The lap distance was 10.7 miles, so I went out with one bottle of drink per lap. The first lap felt great, I thought, boy, this is going to be just a long bike ride. The course was a nice mix of fire roads and sweet singletrack, winding through a poison oak jungle. There were a few sand traps, but overall nothing too technical. The lap took me about 70 minutes, I switched the bottle and ate one PBJS, thinking OK, six, seven times more? On the second lap I tried to do the math, knowing that my brain would probably make a mistake as the fatigue would set in later. I figured six laps with no mechanicals should be about 7 hours.

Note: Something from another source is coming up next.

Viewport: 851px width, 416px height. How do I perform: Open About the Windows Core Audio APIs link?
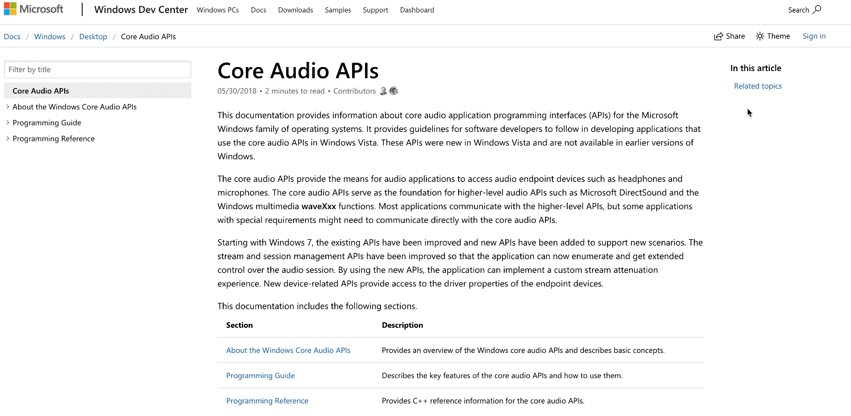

So I took it quite easy, visiting my pit after each lap to grab a fresh bottle and progressively less fresh peanut butter and jelly sandwich. These stops added to about 25 minutes of delays, so before the 6th lap, I just filled the bottle and grabbed a gel and finished around 7:25PM.
Overall, I had fun, liked to ride with others, I liked the course, it was an ideal track for a 29er hard tail. What I could not comprehend was how could somebody ride for another 16 hours after I went home. Those solo 24hr racers are alien species to me.
The results are not posted yet officially, so here is an unofficial evidence, the elevation profile of the 65mi/8900ft vertical ride, from the Garmin page:

June 13 update: results are posted on the GBE web page, my time of 7 hrs 23 min 14 sec has earned me fifth place out of 13 competitors in the 8hr solo men 50-59 category.

Friday, June 1, 2012

Sierra Bike Tour GPS Tracks

Almost a week has gone by since my return from my inaugural road bike tour. This trip was the longest in mileage and the most strenuous in climbing of all my pedal powered endeavors so far. Besides taking care of all kinds of backlog items this week, I feel tired, hungry and cold, so I eat, sleep and enjoy the warm weather we have this week.
So as the final wrap-up, I am posting links to the Garmin tracks here:

Day 1: Chula Vista to Julien
Day 2: Julien to Yucaipa
Day 3: Yucaipa to Crestline
Day 4: Crestline to Palmdale
Day 5: Palmdale to Tehachapi
Day 6: Tehachapi to Lake Isabella
Day 7: Lake Isabella to Three Rivers
Day 8: Fish Camp to Lee Vining

And finally, here is a Google Earth view of the whole route. 750 miles (probably close to 1000 miles for John with his two additional stages) is about one third of the whole ACA Sierra Cascades route, so this one is not finished and I hope to pick up the route one day at Lee Vining, for a ride further up north.